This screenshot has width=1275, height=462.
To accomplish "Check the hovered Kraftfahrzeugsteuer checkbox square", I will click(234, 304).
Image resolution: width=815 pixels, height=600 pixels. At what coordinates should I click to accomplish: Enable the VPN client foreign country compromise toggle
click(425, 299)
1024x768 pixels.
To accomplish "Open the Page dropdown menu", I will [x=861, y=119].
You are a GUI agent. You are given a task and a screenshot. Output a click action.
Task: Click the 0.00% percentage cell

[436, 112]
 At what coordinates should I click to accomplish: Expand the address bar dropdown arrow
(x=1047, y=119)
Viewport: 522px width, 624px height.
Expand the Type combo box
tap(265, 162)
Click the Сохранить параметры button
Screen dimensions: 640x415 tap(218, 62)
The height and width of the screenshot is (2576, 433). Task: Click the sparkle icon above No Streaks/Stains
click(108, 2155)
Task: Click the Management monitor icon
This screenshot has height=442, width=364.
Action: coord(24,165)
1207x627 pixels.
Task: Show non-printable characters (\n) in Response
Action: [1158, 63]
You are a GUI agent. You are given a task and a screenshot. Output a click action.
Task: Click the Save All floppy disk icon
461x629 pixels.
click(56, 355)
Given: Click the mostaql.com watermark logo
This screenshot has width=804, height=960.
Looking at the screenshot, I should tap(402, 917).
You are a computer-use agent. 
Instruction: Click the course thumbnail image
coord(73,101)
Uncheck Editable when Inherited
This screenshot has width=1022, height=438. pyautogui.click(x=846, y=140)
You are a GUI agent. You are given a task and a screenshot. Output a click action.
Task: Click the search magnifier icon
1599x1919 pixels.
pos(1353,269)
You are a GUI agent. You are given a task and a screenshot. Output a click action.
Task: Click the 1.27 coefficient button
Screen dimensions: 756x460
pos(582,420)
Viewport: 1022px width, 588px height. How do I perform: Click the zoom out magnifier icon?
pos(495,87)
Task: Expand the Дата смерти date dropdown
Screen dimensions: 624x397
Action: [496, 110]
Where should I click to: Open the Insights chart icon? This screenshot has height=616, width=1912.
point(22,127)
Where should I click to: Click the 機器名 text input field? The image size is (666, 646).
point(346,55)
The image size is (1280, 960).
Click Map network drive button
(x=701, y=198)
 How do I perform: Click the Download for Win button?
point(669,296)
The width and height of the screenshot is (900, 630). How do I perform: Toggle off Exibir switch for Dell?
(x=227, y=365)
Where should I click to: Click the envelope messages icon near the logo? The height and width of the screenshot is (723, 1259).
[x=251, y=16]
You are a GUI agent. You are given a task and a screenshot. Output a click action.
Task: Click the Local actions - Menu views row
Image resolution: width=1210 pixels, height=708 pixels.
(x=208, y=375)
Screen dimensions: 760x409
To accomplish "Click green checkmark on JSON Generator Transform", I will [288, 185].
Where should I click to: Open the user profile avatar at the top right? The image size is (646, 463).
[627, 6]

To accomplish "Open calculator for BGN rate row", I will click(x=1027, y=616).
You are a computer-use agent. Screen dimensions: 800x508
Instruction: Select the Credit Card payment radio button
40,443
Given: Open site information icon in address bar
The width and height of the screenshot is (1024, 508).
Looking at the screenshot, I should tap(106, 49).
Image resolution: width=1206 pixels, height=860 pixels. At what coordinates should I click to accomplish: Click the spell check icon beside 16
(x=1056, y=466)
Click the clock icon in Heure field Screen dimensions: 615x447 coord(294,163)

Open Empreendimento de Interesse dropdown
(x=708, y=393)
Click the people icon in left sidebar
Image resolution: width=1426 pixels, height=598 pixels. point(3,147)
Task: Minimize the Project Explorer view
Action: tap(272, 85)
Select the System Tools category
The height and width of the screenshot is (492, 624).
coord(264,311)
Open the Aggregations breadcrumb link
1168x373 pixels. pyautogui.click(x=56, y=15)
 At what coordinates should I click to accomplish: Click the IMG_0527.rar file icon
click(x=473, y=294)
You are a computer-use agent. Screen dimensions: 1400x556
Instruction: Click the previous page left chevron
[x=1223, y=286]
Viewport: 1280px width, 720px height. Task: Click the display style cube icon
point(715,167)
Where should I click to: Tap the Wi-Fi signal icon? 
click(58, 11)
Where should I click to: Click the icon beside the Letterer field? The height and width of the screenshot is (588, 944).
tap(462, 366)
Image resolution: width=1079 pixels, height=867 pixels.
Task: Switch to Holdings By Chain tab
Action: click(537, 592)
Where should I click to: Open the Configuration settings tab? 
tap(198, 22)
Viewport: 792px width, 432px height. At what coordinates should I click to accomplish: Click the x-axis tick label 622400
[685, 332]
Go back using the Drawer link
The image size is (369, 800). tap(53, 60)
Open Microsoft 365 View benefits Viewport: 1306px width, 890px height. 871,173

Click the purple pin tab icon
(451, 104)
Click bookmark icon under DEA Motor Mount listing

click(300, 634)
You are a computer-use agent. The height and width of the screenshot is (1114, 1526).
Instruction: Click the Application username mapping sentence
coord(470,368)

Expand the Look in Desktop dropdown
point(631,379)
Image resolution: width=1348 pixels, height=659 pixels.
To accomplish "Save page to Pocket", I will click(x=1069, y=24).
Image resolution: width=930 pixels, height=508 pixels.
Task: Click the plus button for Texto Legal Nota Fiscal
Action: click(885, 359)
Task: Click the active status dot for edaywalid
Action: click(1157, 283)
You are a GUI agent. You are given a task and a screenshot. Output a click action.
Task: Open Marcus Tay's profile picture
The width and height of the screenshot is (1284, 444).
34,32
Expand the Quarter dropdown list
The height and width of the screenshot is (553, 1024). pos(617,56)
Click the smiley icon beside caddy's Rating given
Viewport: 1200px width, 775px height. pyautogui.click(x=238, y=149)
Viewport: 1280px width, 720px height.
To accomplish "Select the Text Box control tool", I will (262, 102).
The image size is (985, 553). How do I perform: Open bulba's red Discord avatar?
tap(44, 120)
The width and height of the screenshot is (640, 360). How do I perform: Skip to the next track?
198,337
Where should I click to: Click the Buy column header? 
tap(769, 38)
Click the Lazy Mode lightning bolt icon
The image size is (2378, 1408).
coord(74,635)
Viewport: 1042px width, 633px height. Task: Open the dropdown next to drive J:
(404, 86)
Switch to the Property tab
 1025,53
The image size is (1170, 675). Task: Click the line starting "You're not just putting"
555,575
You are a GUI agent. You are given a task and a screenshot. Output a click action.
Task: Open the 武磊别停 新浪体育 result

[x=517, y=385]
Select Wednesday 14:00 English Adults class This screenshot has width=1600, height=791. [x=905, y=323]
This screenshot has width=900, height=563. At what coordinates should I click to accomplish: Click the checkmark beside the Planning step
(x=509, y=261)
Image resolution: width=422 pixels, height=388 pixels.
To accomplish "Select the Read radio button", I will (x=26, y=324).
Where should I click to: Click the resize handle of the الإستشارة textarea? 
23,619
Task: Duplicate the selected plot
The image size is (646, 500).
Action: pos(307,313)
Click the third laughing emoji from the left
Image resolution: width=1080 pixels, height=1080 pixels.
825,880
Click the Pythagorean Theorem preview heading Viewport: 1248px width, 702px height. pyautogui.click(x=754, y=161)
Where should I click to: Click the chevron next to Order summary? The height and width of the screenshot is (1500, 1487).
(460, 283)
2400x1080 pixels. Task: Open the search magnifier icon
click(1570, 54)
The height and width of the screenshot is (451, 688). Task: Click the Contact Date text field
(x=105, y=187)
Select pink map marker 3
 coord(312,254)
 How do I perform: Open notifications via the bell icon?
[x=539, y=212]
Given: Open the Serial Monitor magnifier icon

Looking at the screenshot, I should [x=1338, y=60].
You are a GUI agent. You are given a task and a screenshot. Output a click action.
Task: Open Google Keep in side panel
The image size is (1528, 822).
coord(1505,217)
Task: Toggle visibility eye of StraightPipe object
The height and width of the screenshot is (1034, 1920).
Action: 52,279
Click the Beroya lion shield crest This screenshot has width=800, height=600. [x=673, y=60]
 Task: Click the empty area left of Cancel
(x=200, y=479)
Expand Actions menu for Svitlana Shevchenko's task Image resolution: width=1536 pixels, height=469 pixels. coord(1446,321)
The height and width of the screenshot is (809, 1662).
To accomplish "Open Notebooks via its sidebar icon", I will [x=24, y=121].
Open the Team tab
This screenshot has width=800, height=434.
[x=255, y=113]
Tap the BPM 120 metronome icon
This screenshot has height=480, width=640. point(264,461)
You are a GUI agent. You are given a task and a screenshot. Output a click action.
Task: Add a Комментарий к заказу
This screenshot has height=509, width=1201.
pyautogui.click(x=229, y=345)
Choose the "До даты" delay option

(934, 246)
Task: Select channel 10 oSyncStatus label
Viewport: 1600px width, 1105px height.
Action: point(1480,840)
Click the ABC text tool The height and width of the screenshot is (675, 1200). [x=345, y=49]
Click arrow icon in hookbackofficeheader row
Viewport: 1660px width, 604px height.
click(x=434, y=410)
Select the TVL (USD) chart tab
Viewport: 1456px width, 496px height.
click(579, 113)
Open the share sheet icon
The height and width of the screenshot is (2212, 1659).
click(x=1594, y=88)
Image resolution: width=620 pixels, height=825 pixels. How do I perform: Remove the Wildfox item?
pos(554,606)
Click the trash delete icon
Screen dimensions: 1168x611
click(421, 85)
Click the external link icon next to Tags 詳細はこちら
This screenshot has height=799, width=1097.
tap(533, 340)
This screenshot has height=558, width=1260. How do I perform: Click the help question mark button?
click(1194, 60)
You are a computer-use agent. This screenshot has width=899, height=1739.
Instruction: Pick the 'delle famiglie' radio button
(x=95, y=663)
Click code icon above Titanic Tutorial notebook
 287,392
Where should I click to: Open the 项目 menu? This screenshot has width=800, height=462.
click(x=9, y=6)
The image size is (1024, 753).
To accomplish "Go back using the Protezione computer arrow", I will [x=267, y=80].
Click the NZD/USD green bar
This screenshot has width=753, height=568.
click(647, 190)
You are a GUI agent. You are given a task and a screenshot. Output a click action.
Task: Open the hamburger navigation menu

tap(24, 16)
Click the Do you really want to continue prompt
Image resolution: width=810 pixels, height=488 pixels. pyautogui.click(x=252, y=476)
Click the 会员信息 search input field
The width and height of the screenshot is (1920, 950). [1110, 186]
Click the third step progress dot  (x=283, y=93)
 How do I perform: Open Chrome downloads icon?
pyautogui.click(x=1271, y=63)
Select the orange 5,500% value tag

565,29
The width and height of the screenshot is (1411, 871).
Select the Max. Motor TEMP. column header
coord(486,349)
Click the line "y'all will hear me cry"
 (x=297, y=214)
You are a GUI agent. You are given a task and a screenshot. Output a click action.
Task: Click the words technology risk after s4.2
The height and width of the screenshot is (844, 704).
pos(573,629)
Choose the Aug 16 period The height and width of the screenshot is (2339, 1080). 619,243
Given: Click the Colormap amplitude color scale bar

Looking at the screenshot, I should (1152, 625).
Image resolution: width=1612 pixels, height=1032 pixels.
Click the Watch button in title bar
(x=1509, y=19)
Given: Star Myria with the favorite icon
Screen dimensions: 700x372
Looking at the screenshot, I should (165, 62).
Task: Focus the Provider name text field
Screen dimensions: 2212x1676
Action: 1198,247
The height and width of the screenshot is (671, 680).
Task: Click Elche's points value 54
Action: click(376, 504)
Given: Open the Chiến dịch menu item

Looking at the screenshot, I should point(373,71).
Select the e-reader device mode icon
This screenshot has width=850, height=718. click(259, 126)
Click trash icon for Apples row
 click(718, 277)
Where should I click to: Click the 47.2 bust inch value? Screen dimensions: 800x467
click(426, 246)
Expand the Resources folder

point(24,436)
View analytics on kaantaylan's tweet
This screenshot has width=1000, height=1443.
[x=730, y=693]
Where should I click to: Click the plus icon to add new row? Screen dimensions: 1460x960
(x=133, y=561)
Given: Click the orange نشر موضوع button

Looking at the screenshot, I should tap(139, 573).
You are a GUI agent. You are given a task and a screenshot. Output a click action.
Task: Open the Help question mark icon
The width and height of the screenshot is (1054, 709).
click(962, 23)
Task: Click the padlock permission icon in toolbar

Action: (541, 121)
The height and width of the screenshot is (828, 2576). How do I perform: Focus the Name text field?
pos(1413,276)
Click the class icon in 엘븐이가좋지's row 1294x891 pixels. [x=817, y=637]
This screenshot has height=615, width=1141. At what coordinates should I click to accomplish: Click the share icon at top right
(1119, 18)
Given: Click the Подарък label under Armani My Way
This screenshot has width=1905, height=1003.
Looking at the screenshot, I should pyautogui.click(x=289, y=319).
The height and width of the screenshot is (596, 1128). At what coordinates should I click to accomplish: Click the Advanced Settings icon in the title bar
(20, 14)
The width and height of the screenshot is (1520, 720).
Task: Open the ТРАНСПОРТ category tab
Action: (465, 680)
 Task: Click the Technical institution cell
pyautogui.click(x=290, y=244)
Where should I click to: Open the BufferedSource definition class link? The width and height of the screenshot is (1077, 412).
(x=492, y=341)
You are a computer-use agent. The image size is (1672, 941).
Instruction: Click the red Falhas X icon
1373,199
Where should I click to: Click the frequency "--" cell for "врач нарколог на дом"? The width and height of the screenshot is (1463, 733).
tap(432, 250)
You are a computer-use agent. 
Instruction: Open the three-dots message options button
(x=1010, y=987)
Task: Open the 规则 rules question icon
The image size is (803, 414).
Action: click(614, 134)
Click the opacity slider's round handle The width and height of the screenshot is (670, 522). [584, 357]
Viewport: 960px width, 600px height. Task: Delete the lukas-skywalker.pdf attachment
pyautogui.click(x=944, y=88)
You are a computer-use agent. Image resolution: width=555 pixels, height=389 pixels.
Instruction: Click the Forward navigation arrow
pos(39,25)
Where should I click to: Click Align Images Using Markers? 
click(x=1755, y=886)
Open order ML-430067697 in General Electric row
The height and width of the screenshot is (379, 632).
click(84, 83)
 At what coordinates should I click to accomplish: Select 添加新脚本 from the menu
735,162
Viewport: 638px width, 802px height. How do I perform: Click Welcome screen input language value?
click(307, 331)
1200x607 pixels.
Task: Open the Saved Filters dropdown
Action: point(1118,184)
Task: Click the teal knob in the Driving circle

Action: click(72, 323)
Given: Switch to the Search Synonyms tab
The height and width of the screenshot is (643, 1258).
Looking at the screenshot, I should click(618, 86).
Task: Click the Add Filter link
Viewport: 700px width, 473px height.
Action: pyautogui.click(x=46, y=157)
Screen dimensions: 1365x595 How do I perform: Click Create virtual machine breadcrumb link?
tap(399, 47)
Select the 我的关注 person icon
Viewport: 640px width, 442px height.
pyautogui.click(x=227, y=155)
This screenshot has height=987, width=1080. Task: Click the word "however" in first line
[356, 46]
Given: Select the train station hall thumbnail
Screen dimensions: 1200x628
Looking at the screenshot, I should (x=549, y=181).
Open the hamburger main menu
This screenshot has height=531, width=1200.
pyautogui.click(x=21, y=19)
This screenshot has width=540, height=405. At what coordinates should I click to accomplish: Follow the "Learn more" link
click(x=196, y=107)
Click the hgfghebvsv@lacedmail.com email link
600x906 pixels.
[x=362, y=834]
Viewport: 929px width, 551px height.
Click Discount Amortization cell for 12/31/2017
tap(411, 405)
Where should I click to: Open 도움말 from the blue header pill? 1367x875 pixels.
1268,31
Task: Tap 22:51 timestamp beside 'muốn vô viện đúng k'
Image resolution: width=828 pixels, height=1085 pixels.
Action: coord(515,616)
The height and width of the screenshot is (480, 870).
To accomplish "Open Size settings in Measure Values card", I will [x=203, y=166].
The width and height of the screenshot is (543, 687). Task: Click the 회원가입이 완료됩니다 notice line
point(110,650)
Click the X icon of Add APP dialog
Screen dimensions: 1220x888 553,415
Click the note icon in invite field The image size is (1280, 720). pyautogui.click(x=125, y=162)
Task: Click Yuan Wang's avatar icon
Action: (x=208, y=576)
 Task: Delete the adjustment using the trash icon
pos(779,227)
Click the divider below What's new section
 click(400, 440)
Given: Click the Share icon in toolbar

------------------------------------------------------------

# TASK TO CARRY OUT
Copy out all the lines of the records that include "third".

# WRITTEN ANSWER
Click the third laughing emoji from the left
Click the third step progress dot  (x=283, y=93)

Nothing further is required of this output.